To do: In the data below, one line contains "This screenshot has height=167, width=223." and a later one contains "Task: Click Уточнить". Print both, with every line between them, exactly and alone.

Material provided:
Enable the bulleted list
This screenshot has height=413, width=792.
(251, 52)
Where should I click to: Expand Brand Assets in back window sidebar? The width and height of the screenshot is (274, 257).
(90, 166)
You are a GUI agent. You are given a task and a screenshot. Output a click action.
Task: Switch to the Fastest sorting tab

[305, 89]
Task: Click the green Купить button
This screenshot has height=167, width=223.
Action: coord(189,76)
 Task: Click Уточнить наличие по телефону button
--
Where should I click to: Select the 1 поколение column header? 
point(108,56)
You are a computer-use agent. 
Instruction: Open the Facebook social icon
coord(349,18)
...
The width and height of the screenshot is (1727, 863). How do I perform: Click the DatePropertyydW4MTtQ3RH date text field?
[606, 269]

Task result:
This screenshot has height=167, width=223.
Action: coord(189,76)
 Task: Click Уточнить наличие по телефону button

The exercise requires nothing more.